Viaggio anche da un mondo ferino, dove regna la vendetta, che trova il suo apice nel massacro dei pretendenti, al mondo della legge e del diritto, allorché Ulisse punisce i servi infedeli, ma mantiene con sé quelli fedeli e, infine, si riconcilia con i familiari degli uccisi, spezzando così il regime di faida che altrimenti sarebbe proseguito.

Altro viaggio mitico è quello della Pequod alla caccia di Moby Dick, l’essere che emerge dalle profondità marine a distruggere le navi che incontra.

Quindi viaggio per mare, ma viaggio dell’uomo all’interno di sé: Moby Dick è il fantasma di Achab; ma diventa il fantasma di tutti, poiché ognuno ha il suo dentro di sé, e lo proietta nel gigante marino. E Ismaele che si salva abbracciato alla bara, chiarisce come tutti i fantasmi nascono dalla consapevolezza che l’essere umano ha della propria finitudine.

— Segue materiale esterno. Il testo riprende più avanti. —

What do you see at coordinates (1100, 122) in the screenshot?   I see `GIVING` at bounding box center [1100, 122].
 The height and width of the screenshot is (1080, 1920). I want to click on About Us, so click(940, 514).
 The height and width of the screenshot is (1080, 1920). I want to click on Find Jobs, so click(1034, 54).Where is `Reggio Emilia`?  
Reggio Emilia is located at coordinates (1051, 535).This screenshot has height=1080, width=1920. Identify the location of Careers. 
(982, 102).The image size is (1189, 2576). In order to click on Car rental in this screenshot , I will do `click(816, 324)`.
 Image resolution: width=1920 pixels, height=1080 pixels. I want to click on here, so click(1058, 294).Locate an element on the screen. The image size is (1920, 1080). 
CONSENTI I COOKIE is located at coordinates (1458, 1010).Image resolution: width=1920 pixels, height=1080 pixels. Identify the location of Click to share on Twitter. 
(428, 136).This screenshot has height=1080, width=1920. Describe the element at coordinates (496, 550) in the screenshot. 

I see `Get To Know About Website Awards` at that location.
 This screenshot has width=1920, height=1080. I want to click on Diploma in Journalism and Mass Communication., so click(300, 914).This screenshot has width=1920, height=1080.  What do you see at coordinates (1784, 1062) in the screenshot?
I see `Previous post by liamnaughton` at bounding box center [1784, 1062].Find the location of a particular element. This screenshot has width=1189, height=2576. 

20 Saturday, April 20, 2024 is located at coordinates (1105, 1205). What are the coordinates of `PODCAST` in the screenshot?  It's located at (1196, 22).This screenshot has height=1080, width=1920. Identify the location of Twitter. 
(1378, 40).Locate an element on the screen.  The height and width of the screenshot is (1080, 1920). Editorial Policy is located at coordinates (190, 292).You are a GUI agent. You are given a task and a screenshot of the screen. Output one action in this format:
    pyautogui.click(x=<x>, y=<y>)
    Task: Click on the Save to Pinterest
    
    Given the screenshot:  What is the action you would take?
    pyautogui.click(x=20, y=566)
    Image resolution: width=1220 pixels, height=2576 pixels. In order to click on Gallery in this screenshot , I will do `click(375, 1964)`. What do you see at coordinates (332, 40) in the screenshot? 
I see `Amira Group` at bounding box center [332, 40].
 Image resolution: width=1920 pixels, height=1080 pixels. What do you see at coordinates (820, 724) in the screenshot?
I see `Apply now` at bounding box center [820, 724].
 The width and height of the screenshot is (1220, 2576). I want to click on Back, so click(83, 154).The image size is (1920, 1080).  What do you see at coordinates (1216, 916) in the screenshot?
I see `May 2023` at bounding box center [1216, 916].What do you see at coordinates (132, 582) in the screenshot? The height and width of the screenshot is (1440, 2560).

Allora ecco il viaggio nel tempo di Proust a sconfiggere questa finitudine. Il tempo erode la vita, il tempo perduto è quello rievocato da Marcel della sua vita mondana, dei vari personaggi che l’attorniano, dei suoi amori, della sua vocazione mancata; che infine si ritrova nel romanzo sotto i nostri occhi.

Il tempo ritrovato è il romanzo, sono gli anni passati a scrivere chiuso nella propria stanza, è l’unica dimensione possibile di immortalità: la scrittura, l’arte, la bellezza che si tramanda ai posteri.